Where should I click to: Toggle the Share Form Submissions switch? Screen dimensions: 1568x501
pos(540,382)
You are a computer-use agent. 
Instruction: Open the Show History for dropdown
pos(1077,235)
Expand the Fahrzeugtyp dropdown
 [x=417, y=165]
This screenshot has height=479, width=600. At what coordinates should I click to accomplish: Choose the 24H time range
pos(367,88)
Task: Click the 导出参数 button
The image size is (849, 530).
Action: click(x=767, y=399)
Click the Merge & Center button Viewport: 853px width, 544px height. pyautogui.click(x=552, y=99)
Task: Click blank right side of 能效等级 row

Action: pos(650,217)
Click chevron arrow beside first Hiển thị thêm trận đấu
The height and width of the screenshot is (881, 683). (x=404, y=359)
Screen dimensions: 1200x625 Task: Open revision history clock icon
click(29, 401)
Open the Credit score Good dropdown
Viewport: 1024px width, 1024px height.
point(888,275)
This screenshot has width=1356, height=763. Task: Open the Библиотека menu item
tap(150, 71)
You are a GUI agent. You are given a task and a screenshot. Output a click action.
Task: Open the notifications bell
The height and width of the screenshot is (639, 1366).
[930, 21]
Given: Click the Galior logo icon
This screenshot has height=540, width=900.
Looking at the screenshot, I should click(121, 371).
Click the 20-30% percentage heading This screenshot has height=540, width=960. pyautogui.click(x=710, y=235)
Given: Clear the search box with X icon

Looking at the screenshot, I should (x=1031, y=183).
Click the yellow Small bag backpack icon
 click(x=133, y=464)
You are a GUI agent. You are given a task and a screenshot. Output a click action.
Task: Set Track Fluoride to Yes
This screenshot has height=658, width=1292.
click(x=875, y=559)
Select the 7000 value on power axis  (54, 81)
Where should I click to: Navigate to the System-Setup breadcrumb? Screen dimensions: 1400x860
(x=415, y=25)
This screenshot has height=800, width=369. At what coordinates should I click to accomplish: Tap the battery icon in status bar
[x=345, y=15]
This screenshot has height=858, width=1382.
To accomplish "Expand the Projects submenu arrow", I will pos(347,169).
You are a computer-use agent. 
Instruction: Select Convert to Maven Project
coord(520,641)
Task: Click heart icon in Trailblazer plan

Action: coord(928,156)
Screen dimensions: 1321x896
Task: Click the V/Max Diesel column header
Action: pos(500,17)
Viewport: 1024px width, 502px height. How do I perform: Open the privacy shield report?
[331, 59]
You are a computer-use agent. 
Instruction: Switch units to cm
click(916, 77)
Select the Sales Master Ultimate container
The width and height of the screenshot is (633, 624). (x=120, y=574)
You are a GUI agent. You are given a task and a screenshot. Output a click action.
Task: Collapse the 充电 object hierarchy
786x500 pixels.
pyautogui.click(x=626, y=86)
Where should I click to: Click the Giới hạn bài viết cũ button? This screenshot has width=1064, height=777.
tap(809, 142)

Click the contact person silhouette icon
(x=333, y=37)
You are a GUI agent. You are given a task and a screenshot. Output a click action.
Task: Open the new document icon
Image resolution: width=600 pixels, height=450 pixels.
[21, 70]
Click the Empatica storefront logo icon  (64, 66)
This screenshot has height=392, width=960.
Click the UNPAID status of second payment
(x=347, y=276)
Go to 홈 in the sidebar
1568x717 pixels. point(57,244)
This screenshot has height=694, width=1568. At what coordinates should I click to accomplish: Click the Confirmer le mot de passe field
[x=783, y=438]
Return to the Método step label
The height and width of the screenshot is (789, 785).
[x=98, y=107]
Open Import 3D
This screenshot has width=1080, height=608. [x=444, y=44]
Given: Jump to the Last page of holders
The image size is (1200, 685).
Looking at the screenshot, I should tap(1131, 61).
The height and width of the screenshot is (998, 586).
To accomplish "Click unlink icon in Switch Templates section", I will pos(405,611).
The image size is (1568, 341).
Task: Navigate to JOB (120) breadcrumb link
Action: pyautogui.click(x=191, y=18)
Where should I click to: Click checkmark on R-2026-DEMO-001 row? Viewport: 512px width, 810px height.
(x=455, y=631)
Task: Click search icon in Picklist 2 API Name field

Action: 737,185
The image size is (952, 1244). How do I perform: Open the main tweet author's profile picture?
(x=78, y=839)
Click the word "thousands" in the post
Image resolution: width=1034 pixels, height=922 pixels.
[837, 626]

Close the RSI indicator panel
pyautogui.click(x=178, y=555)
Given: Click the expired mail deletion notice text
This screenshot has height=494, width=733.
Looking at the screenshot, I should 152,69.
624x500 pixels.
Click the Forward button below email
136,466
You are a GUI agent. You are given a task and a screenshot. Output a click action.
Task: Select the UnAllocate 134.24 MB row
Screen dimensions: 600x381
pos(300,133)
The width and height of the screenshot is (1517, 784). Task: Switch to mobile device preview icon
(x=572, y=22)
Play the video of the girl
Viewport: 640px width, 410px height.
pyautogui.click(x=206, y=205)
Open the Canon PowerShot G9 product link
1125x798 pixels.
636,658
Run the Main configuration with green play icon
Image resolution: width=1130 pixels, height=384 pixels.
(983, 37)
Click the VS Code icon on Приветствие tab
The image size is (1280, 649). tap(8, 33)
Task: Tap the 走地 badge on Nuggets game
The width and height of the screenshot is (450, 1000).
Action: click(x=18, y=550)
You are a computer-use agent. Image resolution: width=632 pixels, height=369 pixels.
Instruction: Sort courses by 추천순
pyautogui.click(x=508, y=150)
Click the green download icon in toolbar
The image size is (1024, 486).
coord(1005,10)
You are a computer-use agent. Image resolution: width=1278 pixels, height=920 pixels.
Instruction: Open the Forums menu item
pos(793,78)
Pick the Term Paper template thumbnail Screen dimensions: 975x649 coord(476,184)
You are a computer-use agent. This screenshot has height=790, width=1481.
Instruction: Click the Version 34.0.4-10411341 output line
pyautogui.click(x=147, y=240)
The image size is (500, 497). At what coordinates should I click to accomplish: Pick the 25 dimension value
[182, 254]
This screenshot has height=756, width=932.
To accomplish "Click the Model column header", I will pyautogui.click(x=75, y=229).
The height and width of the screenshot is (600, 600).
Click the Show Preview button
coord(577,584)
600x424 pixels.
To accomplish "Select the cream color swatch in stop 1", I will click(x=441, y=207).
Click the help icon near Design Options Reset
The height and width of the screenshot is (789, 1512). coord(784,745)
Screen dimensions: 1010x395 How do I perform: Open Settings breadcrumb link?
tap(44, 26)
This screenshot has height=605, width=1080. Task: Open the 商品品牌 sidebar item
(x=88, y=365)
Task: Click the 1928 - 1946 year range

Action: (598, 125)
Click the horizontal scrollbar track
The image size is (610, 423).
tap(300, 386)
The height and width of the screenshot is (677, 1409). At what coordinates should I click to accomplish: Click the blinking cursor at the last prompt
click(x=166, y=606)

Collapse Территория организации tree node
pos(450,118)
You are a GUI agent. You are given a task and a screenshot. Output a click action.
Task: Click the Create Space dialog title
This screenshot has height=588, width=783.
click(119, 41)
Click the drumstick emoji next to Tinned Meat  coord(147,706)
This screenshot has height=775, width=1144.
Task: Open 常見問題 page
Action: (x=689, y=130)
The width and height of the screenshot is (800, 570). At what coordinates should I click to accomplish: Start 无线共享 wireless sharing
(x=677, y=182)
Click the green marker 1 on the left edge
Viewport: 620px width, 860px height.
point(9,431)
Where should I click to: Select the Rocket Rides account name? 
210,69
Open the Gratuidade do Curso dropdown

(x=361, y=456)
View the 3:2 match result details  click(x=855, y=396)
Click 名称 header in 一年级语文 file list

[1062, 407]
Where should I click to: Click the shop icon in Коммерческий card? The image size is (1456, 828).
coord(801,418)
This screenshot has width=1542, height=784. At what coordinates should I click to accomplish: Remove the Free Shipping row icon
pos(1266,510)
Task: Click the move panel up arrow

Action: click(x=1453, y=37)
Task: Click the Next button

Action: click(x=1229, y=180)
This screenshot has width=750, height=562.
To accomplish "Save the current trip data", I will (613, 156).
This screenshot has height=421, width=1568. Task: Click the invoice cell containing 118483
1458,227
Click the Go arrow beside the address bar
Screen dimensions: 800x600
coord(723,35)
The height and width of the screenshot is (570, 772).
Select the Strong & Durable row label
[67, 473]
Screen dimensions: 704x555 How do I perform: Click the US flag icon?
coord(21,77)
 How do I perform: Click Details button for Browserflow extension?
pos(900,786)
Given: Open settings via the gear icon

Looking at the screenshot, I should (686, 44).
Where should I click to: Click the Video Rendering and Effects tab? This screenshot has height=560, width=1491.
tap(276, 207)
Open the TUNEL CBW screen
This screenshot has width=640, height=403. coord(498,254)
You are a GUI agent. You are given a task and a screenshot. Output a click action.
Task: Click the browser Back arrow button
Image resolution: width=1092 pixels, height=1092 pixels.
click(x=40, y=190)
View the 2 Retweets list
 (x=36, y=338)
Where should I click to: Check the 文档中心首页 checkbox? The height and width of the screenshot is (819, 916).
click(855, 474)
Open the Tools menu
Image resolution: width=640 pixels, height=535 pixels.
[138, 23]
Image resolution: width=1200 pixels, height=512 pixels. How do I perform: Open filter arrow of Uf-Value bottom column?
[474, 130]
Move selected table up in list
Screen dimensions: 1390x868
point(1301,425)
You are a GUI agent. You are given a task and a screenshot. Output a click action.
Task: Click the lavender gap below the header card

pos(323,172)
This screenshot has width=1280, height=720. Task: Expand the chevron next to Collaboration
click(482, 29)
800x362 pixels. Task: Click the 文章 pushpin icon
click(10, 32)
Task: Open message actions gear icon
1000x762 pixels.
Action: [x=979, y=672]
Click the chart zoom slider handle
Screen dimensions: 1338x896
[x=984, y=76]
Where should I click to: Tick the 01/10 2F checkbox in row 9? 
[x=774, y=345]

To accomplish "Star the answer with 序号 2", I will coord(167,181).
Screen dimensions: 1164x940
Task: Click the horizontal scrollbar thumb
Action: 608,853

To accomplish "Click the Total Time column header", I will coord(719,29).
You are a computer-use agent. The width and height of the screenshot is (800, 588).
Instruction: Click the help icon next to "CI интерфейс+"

---

What is being asked -
Reproduce each line of the data containing the word "logo".

Output for this task -
Given: Click the Galior logo icon
Click the Empatica storefront logo icon  (64, 66)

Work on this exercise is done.